For consumers facing off against mammoth, faceless companies, it’s easy to feel like a little “David” meekly shuffling up to an unapproachable “Goliath.”
And, throughout American history, large companies and corporations have realized their incomparable power and behaved accordingly – as if they had impunity to treat consumers however they’d like, all but free from the threat of legal repercussions.
One important check was introduced a few years ago, when the Consumer Financial Protection Bureau (CFPB) came into being following the passage of the Dodd-Frank Wall Street Reform and Consumer Protection Act. Since its inception, the CFPB has lobbied hard on behalf of consumers against deceptive and predatory financial practices.
As Liz Weston writes in an editorial for NerdWallet, also published on CBS News, the CFPB’s “sole priority is to make sure the average person gets a fair deal.” To that end, the CFPB has accomplished a great deal in a fairly short period. In particular, we’ve followed the CFPB’s work to rein in aggressive debt collection practices with great interest; in columns like this one, we’ve discussed the far-reaching implications of its fight against “forced arbitration” rules in the financial industry, which severely limit consumers’ ability to pursue class action litigation.
Flash forward to 2016, and the CFPB is under grave threat, not just from critics, but from the president-elect himself, who has vowed to dismantle Dodd-Frank and the CFPB.
As Ms. Weston’s well-written editorial makes clear, empowering all people – not just moneyed interests – is vital for the health of the economy; the CFPB, while ultimately as fallible as any public institution, is a vital agent working on behalf of the common man.
Ms. Weston sums it up succinctly when she writes that companies don’t “have a right to make a profit” by any means necessary. Instead, she writes:
“Under our system, companies have the right to TRY TO make a profit. That’s a huge difference, since no one has a right to profits that aren’t earned honestly.
And that’s why the CFPB exists: because many financial service companies don’t understand that distinction, and will go to any lengths to make a buck. Without an enforcer to make sure they adhere to the rules that make marketplaces transparent and fair, these companies will run roughshod over consumers.”

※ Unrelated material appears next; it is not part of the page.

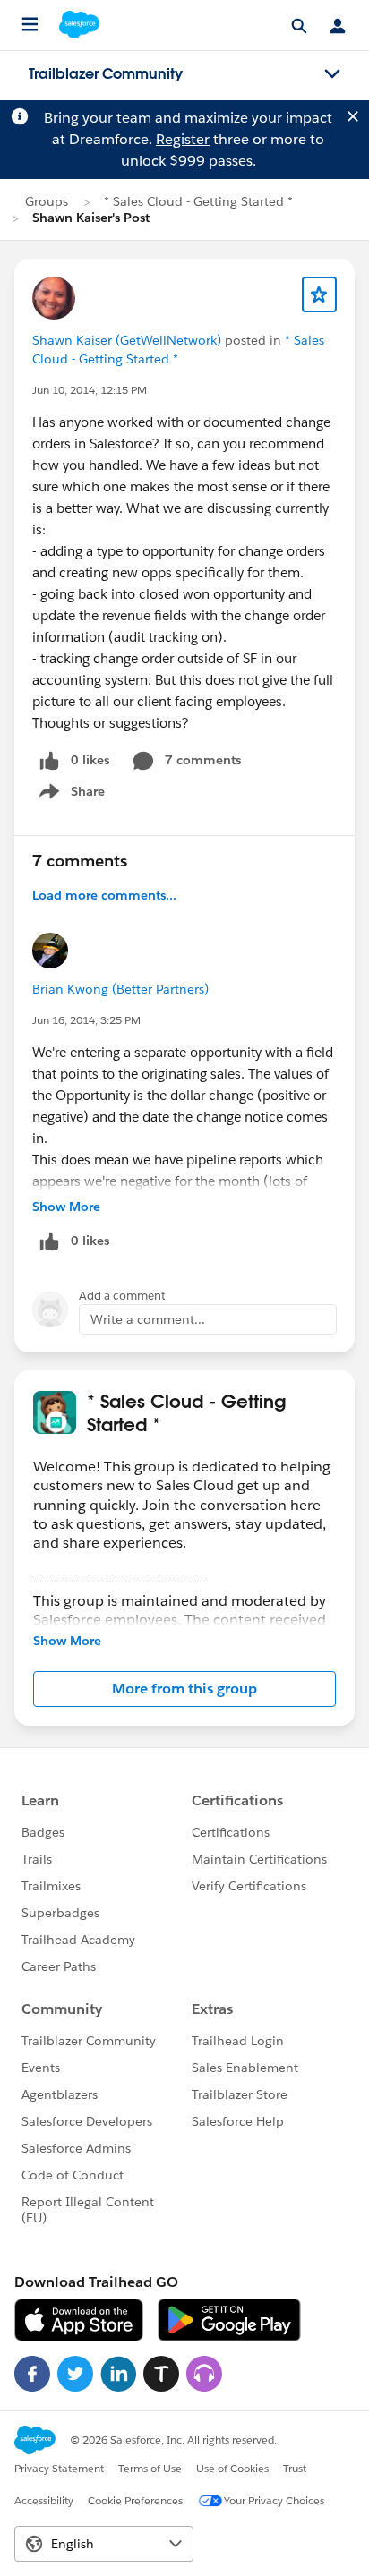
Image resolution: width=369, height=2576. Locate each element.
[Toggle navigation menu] (332, 74)
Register (183, 139)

As attorneys concentrating in the field of consumer protection, we recognize how important it is to have avenues in place for consumers seeking relief or channels for dispute. Whether it’s the BBB, the FTC, or the CFPB, it’s essential for consumers to know they have a strong voice advocating for and effectively addressing their needs. We’ll give Ms. Weston the last word:
“…the agency itself needs a strong defender, one who understands that truly healthy, competitive financial marketplace can’t exist without sensible regulation and enforcement.”
Who will be the CFPB’s advocate in the coming administration? It remains to be seen. But the economic health and stability of many businesses, industries, and American families may depend on having one.